Sunday, 14 April 2013

"The black women's hair is political" Chimamanda Ngozi Adichie

The long awaited Novel of Chimamanda Ngozi Adichie, the Americanah, is out. From the tips I have read so far about it, it is not just powerful but full of novelties and humour packed. Chimamanda, as all those who know her work will understand, did not forget to speak of hair styles and influence that hair types plays in every society.  As a matter of fact, she made a very serious, deep and philosophical affirmation here that surely will open up a new debate on gender, race, culture and why not, on her newly area of interest, feminism. If we are to believe Chimamanda, then "The black women's hair is political".                                                
In fact, one of those things that should be noted about her recent development and impact in the literary world, not only in this work, but also in most of her recent speeches and papers, is that Chimamanda is not just that young brilliant Nigerian author, but a full fledged writer and speaker whose voice cannot be ignored any longer. Starting from her thought provoking TED-Talk, The danger of a single story, through her two recent speeches, "We should all be Feminists" and "black women's hair is political", Chimamanda has made it known to the whole world that she is determined to make her way into the history of Literature. 

Here is the Book Depository description of his recent work, the Americanah. and her chat with Jon Snow, Journalist of Channel4.

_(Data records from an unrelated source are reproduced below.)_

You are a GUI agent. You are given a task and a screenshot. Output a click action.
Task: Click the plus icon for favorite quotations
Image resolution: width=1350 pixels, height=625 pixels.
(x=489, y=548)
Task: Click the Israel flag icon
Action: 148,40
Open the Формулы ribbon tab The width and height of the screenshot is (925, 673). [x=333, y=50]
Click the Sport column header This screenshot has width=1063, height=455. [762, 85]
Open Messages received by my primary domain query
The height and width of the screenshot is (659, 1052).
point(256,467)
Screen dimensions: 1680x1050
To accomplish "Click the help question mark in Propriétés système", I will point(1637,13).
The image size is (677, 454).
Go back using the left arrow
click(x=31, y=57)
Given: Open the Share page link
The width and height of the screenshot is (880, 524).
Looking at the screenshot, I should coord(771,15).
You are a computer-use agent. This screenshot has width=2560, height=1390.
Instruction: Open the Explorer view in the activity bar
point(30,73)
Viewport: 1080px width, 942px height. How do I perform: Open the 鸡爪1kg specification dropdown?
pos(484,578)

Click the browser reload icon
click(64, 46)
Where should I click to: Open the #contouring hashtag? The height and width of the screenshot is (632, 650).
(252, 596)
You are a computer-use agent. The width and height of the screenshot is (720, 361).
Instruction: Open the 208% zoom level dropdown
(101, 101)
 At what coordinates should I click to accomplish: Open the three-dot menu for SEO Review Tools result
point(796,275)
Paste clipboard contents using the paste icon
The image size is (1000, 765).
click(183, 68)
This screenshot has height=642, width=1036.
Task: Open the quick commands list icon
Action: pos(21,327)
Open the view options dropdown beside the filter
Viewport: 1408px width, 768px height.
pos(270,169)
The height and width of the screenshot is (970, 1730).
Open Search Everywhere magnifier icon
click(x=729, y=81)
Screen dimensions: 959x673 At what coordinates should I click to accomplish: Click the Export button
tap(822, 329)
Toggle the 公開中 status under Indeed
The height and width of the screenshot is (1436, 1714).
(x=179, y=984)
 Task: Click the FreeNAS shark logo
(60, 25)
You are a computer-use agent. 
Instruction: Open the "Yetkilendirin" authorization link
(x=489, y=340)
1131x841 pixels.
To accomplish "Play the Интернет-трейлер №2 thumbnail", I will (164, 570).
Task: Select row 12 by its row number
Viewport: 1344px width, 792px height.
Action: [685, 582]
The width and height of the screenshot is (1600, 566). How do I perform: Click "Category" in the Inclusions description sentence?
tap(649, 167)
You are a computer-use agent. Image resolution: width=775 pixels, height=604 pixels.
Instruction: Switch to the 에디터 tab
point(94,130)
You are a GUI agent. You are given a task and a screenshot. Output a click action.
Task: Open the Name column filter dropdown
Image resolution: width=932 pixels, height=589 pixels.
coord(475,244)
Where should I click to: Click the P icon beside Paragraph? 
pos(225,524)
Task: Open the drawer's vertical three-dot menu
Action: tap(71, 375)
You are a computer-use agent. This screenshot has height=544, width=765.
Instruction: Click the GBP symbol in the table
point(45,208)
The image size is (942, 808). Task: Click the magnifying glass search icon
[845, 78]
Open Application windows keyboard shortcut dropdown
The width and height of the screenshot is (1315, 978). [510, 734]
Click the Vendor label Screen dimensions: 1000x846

From the award-winning author of Half of a Yellow Sun, a powerful new novel-her first in seven years: a story of love and race centred around a young man and woman from Nigeria who face difficult choices and challenges in the countries they come to call home. As teenagers in a Lagos secondary school, Ifemelu and Obinze fall in love. Their Nigeria is under military dictatorship, and people are fleeing the country if they can. Ifemelu-beautiful, self-assured-departs for America to study. She suffers defeats and triumphs, finds and loses relationships and friendships, all the while feeling the weight of something she never thought of back home: race. Obinze-the quiet, thoughtful son of a professor-had hoped to join her, but post-9/11 America will not let him in, and he plunges into a dangerous, undocumented life in London. Thirteen years later, Obinze is a wealthy man in a newly democratic Nigeria, while Ifemelu has achieved success as a writer of an eye-opening blog about race in America. But when Ifemelu returns to Nigeria, and she and Obinze reignite their shared passion-for their homeland and for each other-they will face the toughest decisions of their lives. Fearless, gripping, spanning three continents and numerous lives, Americanah is a richly told story of love and expectation set in today's globalized world.
''The truth might be hard to say, painful to bear or even drastic for the truth sayer but still needed to be said''. ALISON.